Saved data entries:
══════

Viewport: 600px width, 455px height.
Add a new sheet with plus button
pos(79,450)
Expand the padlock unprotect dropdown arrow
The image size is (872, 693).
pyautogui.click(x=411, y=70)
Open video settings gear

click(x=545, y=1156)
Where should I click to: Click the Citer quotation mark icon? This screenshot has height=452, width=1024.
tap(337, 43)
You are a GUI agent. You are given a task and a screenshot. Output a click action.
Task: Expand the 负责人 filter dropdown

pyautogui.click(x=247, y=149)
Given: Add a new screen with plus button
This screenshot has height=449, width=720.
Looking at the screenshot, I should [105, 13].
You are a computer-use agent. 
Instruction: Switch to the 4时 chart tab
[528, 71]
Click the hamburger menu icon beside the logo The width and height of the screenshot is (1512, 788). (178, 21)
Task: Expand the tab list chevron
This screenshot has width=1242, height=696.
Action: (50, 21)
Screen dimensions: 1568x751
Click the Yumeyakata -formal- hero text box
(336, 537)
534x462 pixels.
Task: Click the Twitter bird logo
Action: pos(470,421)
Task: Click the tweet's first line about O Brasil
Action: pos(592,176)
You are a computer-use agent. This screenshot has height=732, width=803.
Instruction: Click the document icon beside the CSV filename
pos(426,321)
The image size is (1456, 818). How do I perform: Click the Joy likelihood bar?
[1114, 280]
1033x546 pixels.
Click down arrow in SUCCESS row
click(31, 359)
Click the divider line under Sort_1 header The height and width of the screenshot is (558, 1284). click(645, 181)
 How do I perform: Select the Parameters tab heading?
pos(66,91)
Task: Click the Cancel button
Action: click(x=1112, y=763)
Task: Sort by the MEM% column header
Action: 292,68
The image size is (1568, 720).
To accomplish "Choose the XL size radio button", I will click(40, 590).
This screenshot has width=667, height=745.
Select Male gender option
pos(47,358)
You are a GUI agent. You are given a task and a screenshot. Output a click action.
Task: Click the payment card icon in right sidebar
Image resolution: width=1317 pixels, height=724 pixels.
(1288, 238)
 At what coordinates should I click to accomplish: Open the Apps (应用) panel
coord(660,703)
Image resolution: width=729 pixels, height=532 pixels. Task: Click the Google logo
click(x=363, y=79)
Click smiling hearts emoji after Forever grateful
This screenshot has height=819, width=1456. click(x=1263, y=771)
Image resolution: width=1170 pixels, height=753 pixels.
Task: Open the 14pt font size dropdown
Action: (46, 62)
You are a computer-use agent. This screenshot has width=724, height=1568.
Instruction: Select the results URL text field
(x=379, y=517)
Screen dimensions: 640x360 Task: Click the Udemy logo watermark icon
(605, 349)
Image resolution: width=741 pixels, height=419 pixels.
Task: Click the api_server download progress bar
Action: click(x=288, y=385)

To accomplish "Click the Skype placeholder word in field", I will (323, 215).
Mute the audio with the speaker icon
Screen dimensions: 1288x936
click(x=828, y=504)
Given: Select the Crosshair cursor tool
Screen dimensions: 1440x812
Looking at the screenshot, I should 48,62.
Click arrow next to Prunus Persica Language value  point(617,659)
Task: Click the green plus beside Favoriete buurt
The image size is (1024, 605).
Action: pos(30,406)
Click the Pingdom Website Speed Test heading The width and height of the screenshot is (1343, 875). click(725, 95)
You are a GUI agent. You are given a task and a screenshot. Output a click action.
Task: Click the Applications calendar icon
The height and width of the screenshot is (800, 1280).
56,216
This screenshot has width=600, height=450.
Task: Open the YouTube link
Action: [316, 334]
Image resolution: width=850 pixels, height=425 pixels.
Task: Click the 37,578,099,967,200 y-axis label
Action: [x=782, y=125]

══════

--- Your goal ---
Give back every line above, unchanged.

--- Answer for the task ---
Viewport: 600px width, 455px height.
Add a new sheet with plus button
pos(79,450)
Expand the padlock unprotect dropdown arrow
The image size is (872, 693).
pyautogui.click(x=411, y=70)
Open video settings gear

click(x=545, y=1156)
Where should I click to: Click the Citer quotation mark icon? This screenshot has height=452, width=1024.
tap(337, 43)
You are a GUI agent. You are given a task and a screenshot. Output a click action.
Task: Expand the 负责人 filter dropdown

pyautogui.click(x=247, y=149)
Given: Add a new screen with plus button
This screenshot has height=449, width=720.
Looking at the screenshot, I should [105, 13].
You are a computer-use agent. 
Instruction: Switch to the 4时 chart tab
[528, 71]
Click the hamburger menu icon beside the logo The width and height of the screenshot is (1512, 788). (178, 21)
Task: Expand the tab list chevron
This screenshot has width=1242, height=696.
Action: (50, 21)
Screen dimensions: 1568x751
Click the Yumeyakata -formal- hero text box
(336, 537)
534x462 pixels.
Task: Click the Twitter bird logo
Action: pos(470,421)
Task: Click the tweet's first line about O Brasil
Action: pos(592,176)
You are a computer-use agent. This screenshot has height=732, width=803.
Instruction: Click the document icon beside the CSV filename
pos(426,321)
The image size is (1456, 818). How do I perform: Click the Joy likelihood bar?
[1114, 280]
1033x546 pixels.
Click down arrow in SUCCESS row
click(31, 359)
Click the divider line under Sort_1 header The height and width of the screenshot is (558, 1284). click(645, 181)
 How do I perform: Select the Parameters tab heading?
pos(66,91)
Task: Click the Cancel button
Action: click(x=1112, y=763)
Task: Sort by the MEM% column header
Action: 292,68
The image size is (1568, 720).
To accomplish "Choose the XL size radio button", I will click(40, 590).
This screenshot has width=667, height=745.
Select Male gender option
pos(47,358)
You are a GUI agent. You are given a task and a screenshot. Output a click action.
Task: Click the payment card icon in right sidebar
Image resolution: width=1317 pixels, height=724 pixels.
(1288, 238)
 At what coordinates should I click to accomplish: Open the Apps (应用) panel
coord(660,703)
Image resolution: width=729 pixels, height=532 pixels. Task: Click the Google logo
click(x=363, y=79)
Click smiling hearts emoji after Forever grateful
This screenshot has height=819, width=1456. click(x=1263, y=771)
Image resolution: width=1170 pixels, height=753 pixels.
Task: Open the 14pt font size dropdown
Action: (46, 62)
You are a computer-use agent. This screenshot has width=724, height=1568.
Instruction: Select the results URL text field
(x=379, y=517)
Screen dimensions: 640x360 Task: Click the Udemy logo watermark icon
(605, 349)
Image resolution: width=741 pixels, height=419 pixels.
Task: Click the api_server download progress bar
Action: click(x=288, y=385)

To accomplish "Click the Skype placeholder word in field", I will (323, 215).
Mute the audio with the speaker icon
Screen dimensions: 1288x936
click(x=828, y=504)
Given: Select the Crosshair cursor tool
Screen dimensions: 1440x812
Looking at the screenshot, I should 48,62.
Click arrow next to Prunus Persica Language value  point(617,659)
Task: Click the green plus beside Favoriete buurt
The image size is (1024, 605).
Action: pos(30,406)
Click the Pingdom Website Speed Test heading The width and height of the screenshot is (1343, 875). click(725, 95)
You are a GUI agent. You are given a task and a screenshot. Output a click action.
Task: Click the Applications calendar icon
The height and width of the screenshot is (800, 1280).
56,216
This screenshot has width=600, height=450.
Task: Open the YouTube link
Action: [316, 334]
Image resolution: width=850 pixels, height=425 pixels.
Task: Click the 37,578,099,967,200 y-axis label
Action: [x=782, y=125]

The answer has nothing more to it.